The assessee company and other group companies were holding 98.73% of the shares in BSFL which owned a land. They sold those shares to DLFCDL for a consideration of Rs. 89,28,36,500/- and claimed exemption u/s10(38) of the Income-tax Act, 1961. The Assessing Officer held that land was transferred to DLFCDL by way of said circuitous transaction, and the shareholders being owners of the land to the extent of their shareholdings in the company, the gains arising to the assessee are chargeable to tax as short term capital gain on sale of land. Accordingly, he disallowed the claim for exemption u/s. 10(38) of the Act.
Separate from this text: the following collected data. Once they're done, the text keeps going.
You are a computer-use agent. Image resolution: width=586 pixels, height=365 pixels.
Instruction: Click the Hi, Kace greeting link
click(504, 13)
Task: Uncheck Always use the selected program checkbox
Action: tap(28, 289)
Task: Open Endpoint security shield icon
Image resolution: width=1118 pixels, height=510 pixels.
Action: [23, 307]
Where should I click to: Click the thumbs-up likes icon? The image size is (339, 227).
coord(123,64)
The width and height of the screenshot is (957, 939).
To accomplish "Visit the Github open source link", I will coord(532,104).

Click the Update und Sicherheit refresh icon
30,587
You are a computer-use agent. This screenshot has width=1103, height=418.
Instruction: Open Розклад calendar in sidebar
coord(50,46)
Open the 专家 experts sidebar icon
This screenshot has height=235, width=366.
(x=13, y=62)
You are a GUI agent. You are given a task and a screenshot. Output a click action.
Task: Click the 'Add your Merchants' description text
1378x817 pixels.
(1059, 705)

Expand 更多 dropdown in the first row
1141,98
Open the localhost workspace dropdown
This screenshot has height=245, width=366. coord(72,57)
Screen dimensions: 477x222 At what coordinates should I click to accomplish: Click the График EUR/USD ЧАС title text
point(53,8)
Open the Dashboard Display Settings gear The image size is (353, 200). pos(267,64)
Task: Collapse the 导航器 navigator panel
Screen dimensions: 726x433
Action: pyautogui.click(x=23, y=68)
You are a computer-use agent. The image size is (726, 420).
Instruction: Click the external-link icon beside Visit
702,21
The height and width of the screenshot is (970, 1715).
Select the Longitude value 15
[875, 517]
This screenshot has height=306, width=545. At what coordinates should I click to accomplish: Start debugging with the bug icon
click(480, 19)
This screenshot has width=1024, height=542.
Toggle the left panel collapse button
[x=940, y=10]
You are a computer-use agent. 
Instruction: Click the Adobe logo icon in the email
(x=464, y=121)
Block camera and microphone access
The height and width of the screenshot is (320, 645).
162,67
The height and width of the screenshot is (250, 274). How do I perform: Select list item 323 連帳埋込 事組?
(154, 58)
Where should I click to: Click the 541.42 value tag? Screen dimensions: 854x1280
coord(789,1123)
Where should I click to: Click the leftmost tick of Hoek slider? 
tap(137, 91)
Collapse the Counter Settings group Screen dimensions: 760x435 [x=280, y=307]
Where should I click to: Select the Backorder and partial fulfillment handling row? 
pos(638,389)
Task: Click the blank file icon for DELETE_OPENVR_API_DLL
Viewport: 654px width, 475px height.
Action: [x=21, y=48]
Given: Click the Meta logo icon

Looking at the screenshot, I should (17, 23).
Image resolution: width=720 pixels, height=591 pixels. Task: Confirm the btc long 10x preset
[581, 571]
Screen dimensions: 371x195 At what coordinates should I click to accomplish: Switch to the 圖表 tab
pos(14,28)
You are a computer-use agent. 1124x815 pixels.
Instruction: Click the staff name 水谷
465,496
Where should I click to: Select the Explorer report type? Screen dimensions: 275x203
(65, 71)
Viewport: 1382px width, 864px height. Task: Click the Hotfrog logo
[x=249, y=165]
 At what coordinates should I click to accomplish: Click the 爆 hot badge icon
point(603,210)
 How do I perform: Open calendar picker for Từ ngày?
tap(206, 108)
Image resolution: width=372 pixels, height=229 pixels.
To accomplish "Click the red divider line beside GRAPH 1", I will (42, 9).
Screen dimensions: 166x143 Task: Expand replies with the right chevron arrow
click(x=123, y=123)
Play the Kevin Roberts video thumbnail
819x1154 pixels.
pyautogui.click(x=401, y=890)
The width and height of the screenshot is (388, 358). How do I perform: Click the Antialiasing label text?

The Tribunal allowed the assessee’s claim for exemption.

On appeal by the Revenue, the Karnataka High Court upheld the decision of the Tribunal and held as under: “
i) The assessee and other group concerns holding 98.3% shares of BSFL having sold their entire shareholding in that company to another company for valuable consideration after complying with the legal requirements, the transaction cannot be said to be a colorable device to avoid payment of tax on the basis that the effect of the transfer of shares is transfer of immovable property belonging to BFSL in favour of the purchaser of the share.

ii) The assessee having fulfilled all the conditions stipulated u/s. 10(38), the benefit of tax exemption cannot be denied merely because in case a registered sale deed had been executed by BFSL selling the land in favour of the purchaser, tax would have been paid on the capital gain.”